Until the end of World War I, Palestine was under Turkish rule as part of the Ottoman Empire. After that, the area fell under British control as a British Mandate. Especially during this time – which was characterized by growing anti-Semitism in Europe – a growing number of Jews from all over the world moved to the land that for them was Eretz Israel, the promised land of the Bible and the home of their ancestors, where Jews have always been had lived, albeit in smaller numbers.

Also under the impression of the Holocaust in Nazi Germany, the UN General Assembly adopted a partition plan for the British Mandate of Palestine in 1947. The Arab League rejected the plan. The Jewish Agency for Palestine accepted him.
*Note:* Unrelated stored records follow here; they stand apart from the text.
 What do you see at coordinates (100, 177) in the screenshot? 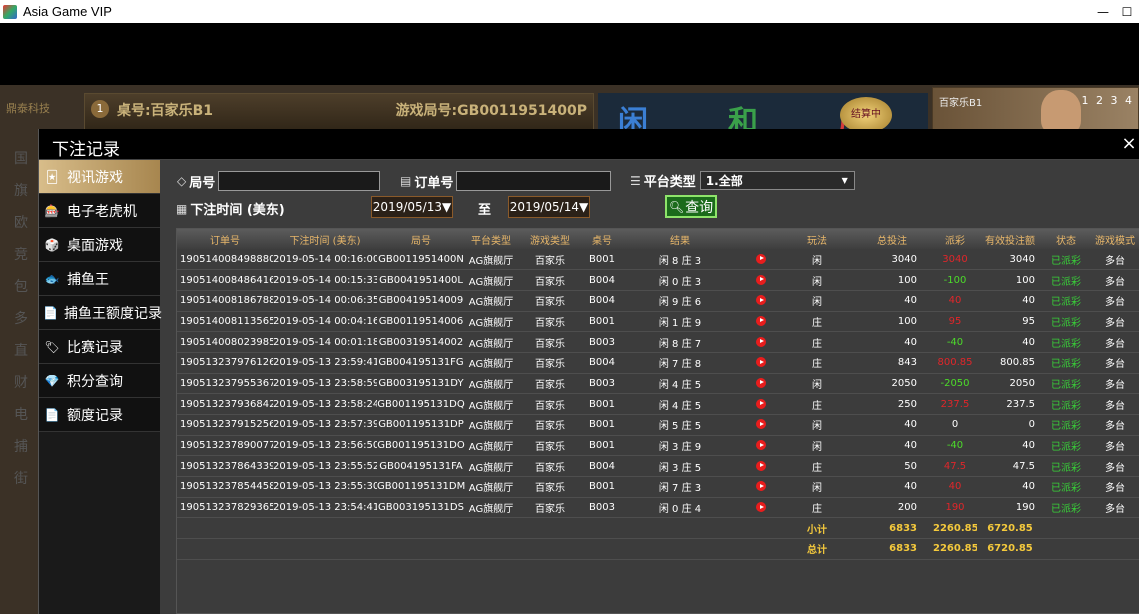
I see `nav-live-games: 🃏 视讯游戏` at bounding box center [100, 177].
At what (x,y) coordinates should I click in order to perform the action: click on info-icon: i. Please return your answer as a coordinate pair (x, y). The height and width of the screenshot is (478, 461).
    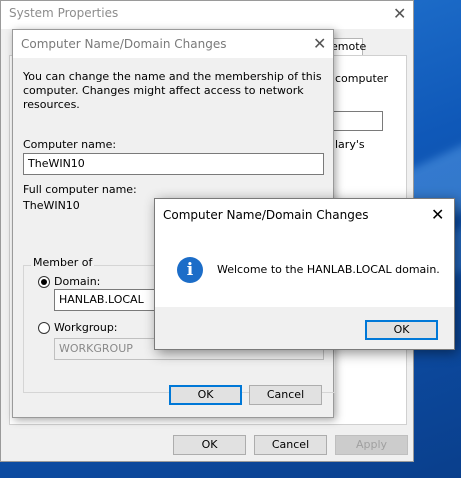
    Looking at the image, I should click on (190, 270).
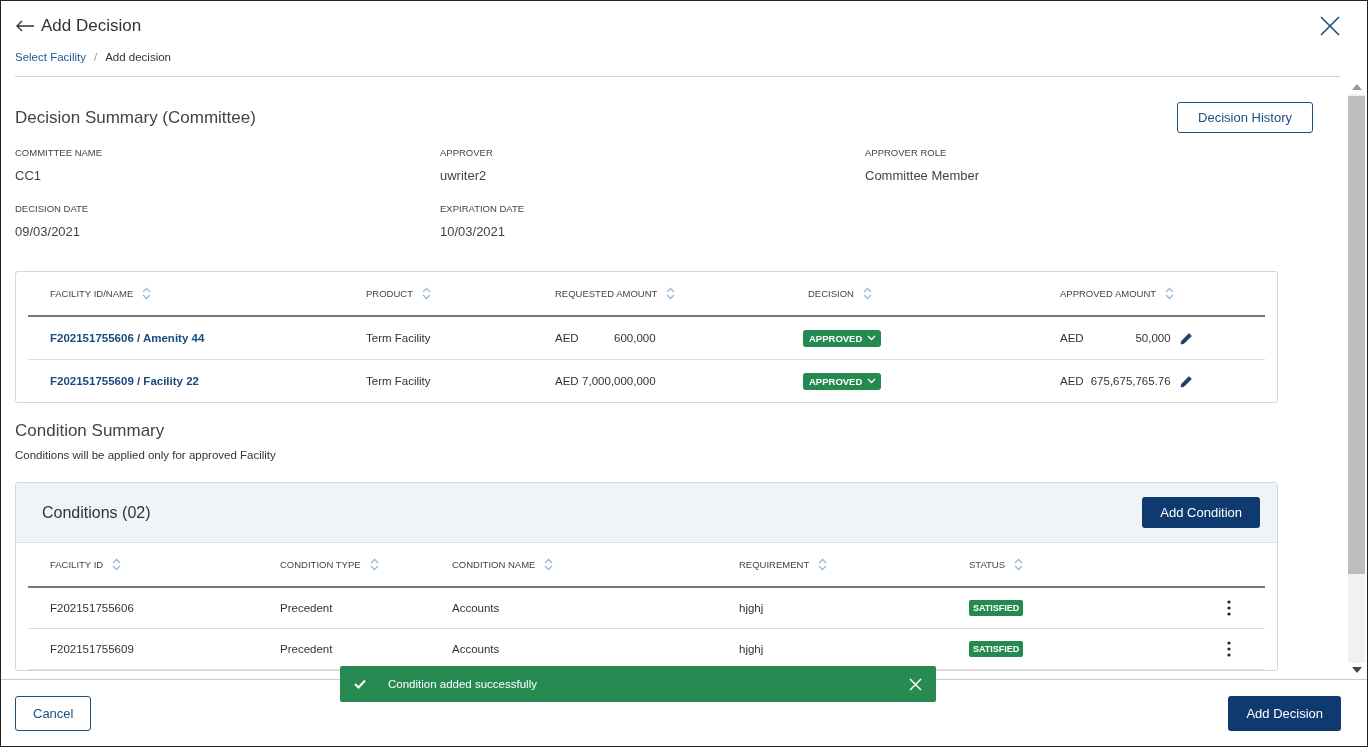 Image resolution: width=1368 pixels, height=747 pixels. What do you see at coordinates (90, 431) in the screenshot?
I see `section-title: Condition Summary` at bounding box center [90, 431].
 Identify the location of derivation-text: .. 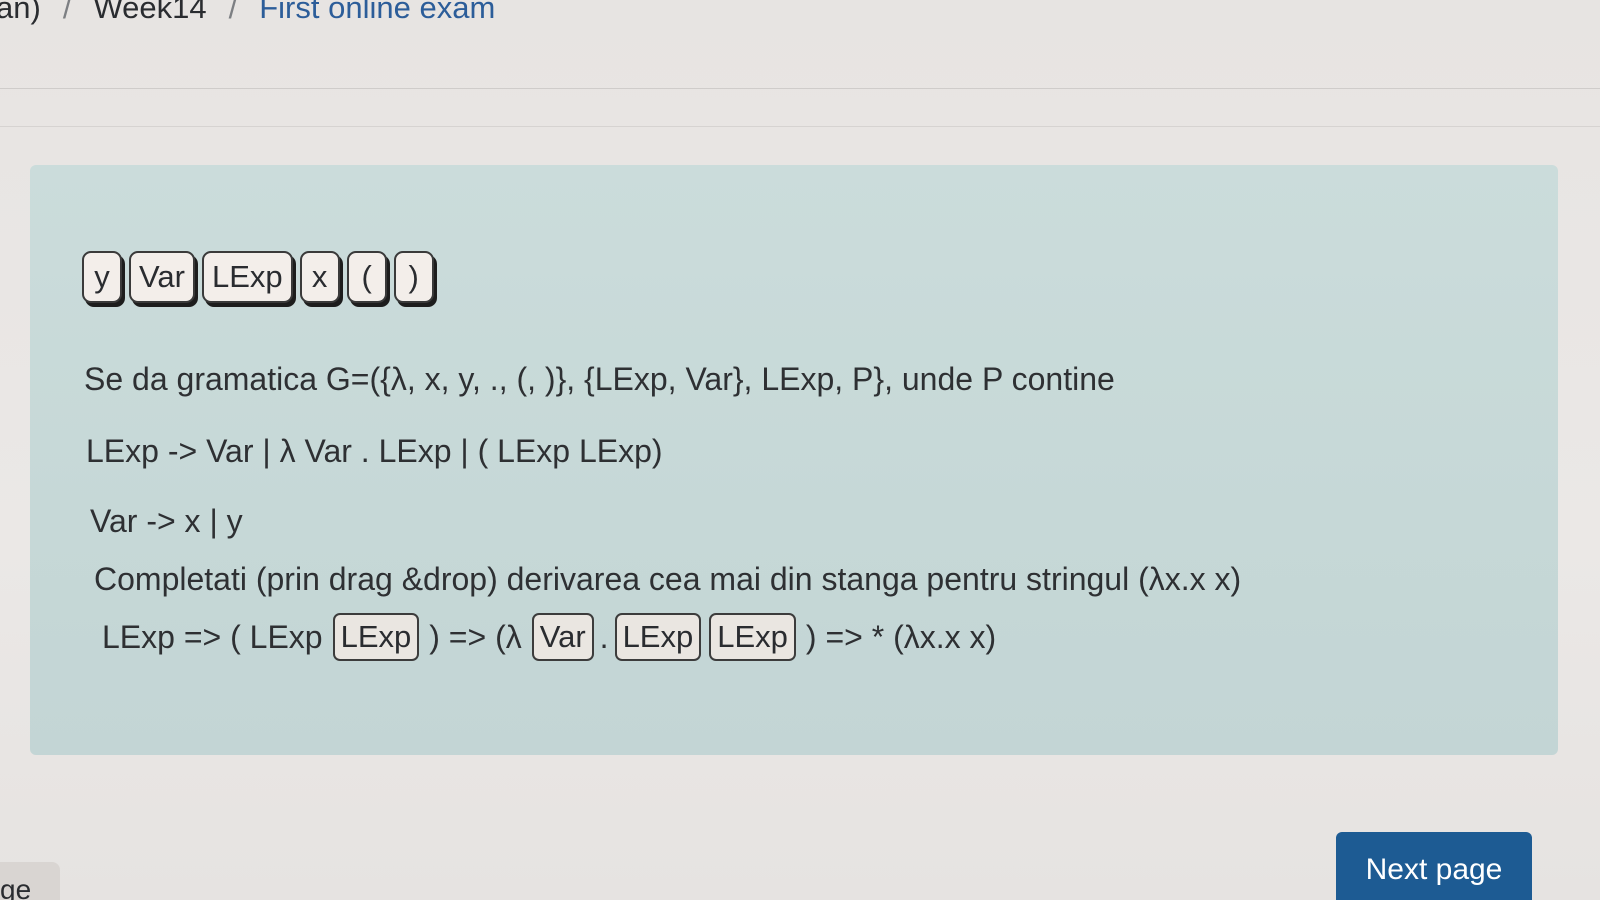
(604, 636).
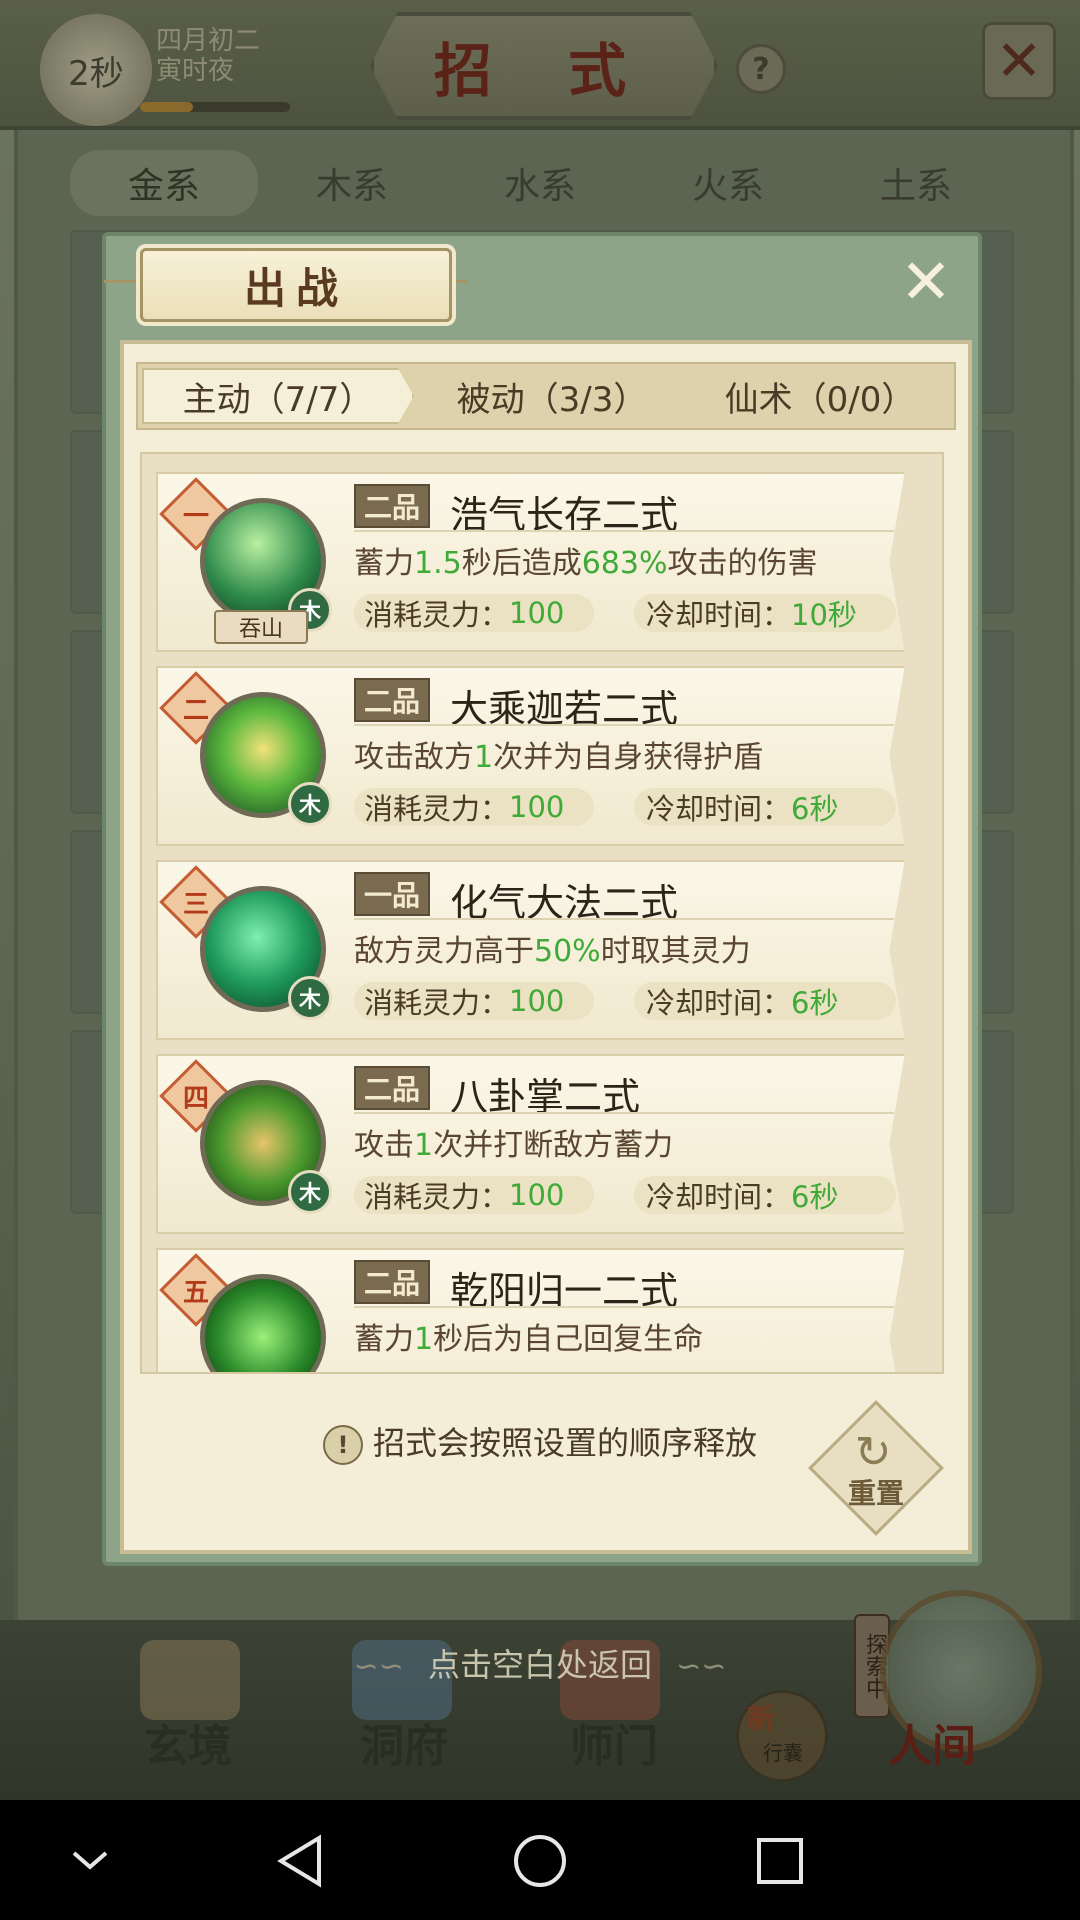 The height and width of the screenshot is (1920, 1080). What do you see at coordinates (586, 564) in the screenshot?
I see `skill-description: 蓄力1.5秒后造成683%攻击的伤害` at bounding box center [586, 564].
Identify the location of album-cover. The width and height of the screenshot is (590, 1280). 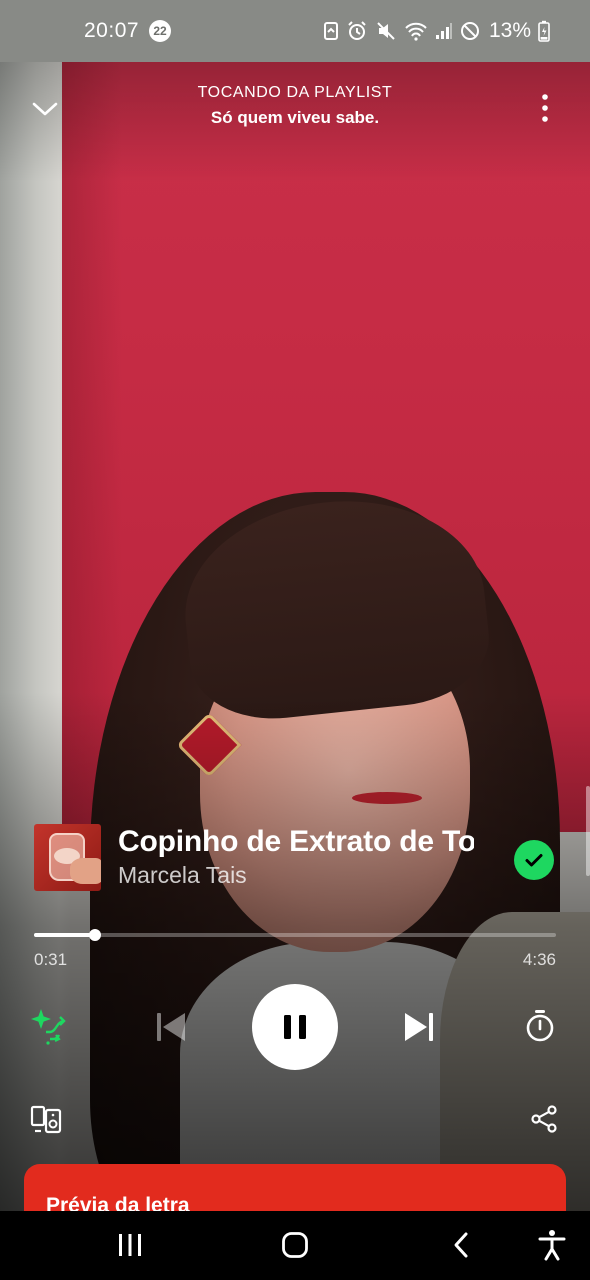
(68, 858).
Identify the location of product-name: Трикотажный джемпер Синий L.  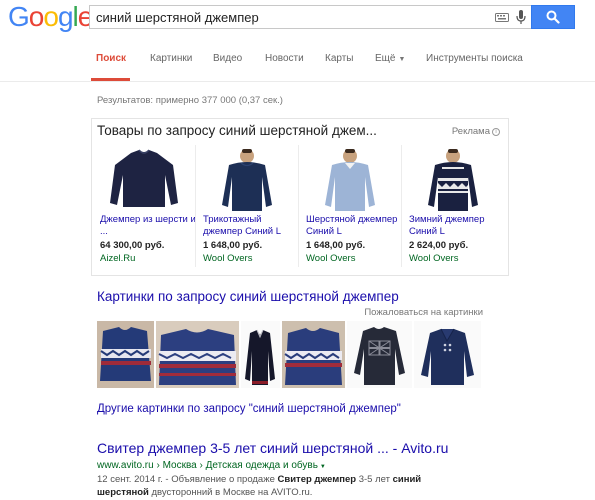
(251, 226).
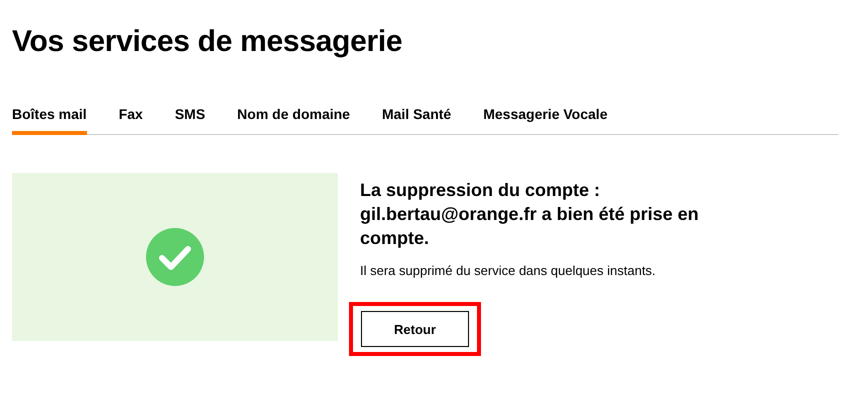  What do you see at coordinates (546, 120) in the screenshot?
I see `tab: Messagerie Vocale` at bounding box center [546, 120].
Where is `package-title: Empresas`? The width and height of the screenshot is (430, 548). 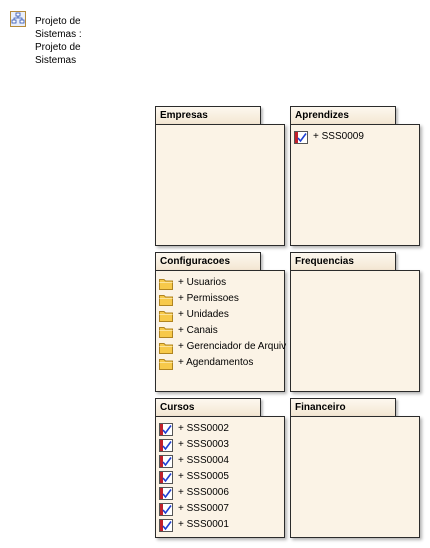 package-title: Empresas is located at coordinates (184, 116).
On May 14, 1948, the State of Israel was proclaimed.

In response, a coalition of five Arab states declared war on Israel, but was defeated militarily by the fledgling state in 1949. Before the war, 200,000 to 300,000 Palestinians had already left the country or been expelled. Another 300,000 to 400,000 were added during the fighting. The total number of displaced people and refugees is estimated at around 700,000 people.

During the war, more than 400 Arab villages were destroyed and human rights abuses were committed on both sides. The massacre of Deir Yassin – a village on the road between Tel Aviv and Jerusalem – is still an important part of Palestinian memory today. At least 100 people were killed in Deir Yassin, including women and children. The massacre increased fear among many Palestinians and drove many more to flee.

At the end of the war, Israel owned about 40 percent of the territory earmarked for the Palestinians in the 1947 UN partition plan.

Where did you go?

At the time, most Palestinians ended up as stateless refugees in neighboring Arab countries, with only a minority moving further afield. To date, only a fraction of the next generation of Palestinians in the region have acquired another citizenship. As a result, the majority of the now roughly 6.2 million Palestinians in the Middle East are stateless into the third or fourth generation.

Where do you live today?

According to the UN refugee agency UNRWA, most Palestinians in the region still live in refugee camps. Over time, these have developed into refugee cities. Descendants of Palestinian refugees now live mainly in the Gaza Strip, the occupied West Bank, Lebanon, Syria, Jordan and East Jerusalem.

The international Palestinian diaspora outside the Middle East region is now estimated to have grown to around 6 to 7 million people. If so, the total number of Palestinians today would be around 13 million people. However, there is no official body that reliably counts the number of Palestinians in the diaspora. Exact dates are not available.

Is there a right of return?

According to UN General Assembly Resolution 194 of 1948, as well as UN Resolution 3236 of 1974 and the 1951 Convention relating to the Status of Refugees, Palestinians who qualify as Palestinian refugees have a “right of return”.
Israel, on the other hand, rejects a right of return for Palestinians and their descendants – on the grounds that this means the end of Israel’s identity as a Jewish state. Israel also denies responsibility for the flight or expulsion of the Palestinians, pointing out that between 1948 and 1972 around 800,000 Jews from Arab countries such as Morocco, Iraq, Egypt, Tunisia and Yemen were expelled or had to flee.

Are there any suggested solutions?

Over the past 75 years there have been various approaches to solving the Israeli-Palestinian conflict. The most important remains the two-state solution, which envisages a future state of Palestine alongside the state of Israel and would divide Jerusalem into two capitals. However, there are doubts on both sides as to how realistic this would be.
In this context, critics refer, among other things, to the growing number of Jewish settlements in the occupied West Bank, which could make a contiguous Palestinian area as the basis for a future state impossible.
Other proposals include recognition of refugee status by Israel and compensation with no right of return. A limited resettlement of Palestinian refugees or a two-passport system in just one state are also being discussed. However, a tangible solution does not appear to be in sight for the time being.